I think two possibilities here:

• Even if MicroBitHeapAllocator is not initialized, the indirection wrapper is still there in MicroBitHeapAllocator.h. So we could trivially wrap the native malloc/free new/delete calls to disable interrupts here too. This would guarantee equivalent behaviour for all modules, at the expense of losing a little timing accuracy.
• We rework the components with any interrupt context code to not rely on this feature - most likely pre-allocation of memory in constructors / accessor methods etc. e.g. in the RADIO case we would pre-allocate in the constructor and recv() methods etc.

Thoughts?

I think I slightly prefer the former, as it keeps things consistent and safe for all current and future code, hasn't caused any issues when running under MicroBitHeapAllocator...

[dpgeorge]

In general interrupts should be fast, and interrupts should not be disabled for a long period of time. So I'd suggest making sure that irq handlers don't allocate on the heap.

[finneyj]

Indeed. These are indeed very fine general principles, of course @dpgeorge.

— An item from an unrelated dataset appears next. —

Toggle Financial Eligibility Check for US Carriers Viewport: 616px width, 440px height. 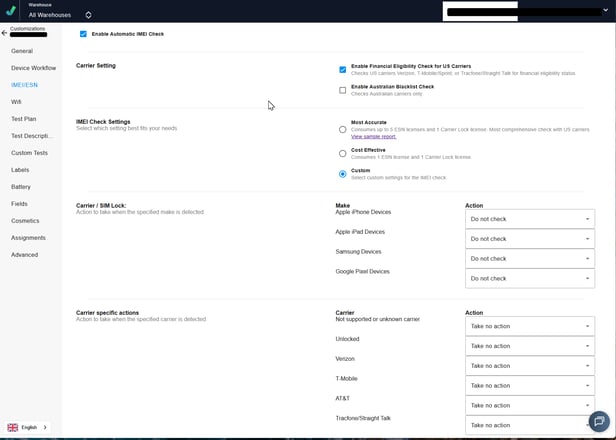coord(343,69)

What happens when you logically follow this approach is that each of those modules then start to use some form off memory pooling (as above), which often increases RAM footprint a bit... so then someone looks to share those pools for efficiency... then says "why not make it transparent?" then you end up with some sort of interrupt safe heap allocator. :-) This was actually one of the reasons the MicroBitHeapAllocator class came into being (the other reasons including the ability to have a split heap regions).

I also wonder a bit about the complexity of having different semantics... i.e. Q: "is it safe to allocate memory in interrupts on microbit?" A:"Well, it depends..."

Perhaps we need some more evidence here. Knowing how long a typical allocation and free operation actually takes would let us make a more informed decision?

[dpgeorge]

If the radio interrupt is the only irq handler in the whole system that allocates heap memory, then I'd say change it so it is allocated outside the irq. Otherwise I guess the principles of the DAL are that you can allocate during an interrupt and users should understand the benefits/consequences of that.

[finneyj]

Yes, i think that is indeed at the heart of the issue... drawing the line at the correct place between performance and simplicity.

There are a couple of places where this could happen to my knowledge, queuing an event raised in interrupt context being the most common. Also one or two BLE functions (lots of BLE callbacks in the Nordic stack, all of which run in IRQ context).

I suspect that the RADIO component is the only one that would affect micropython though.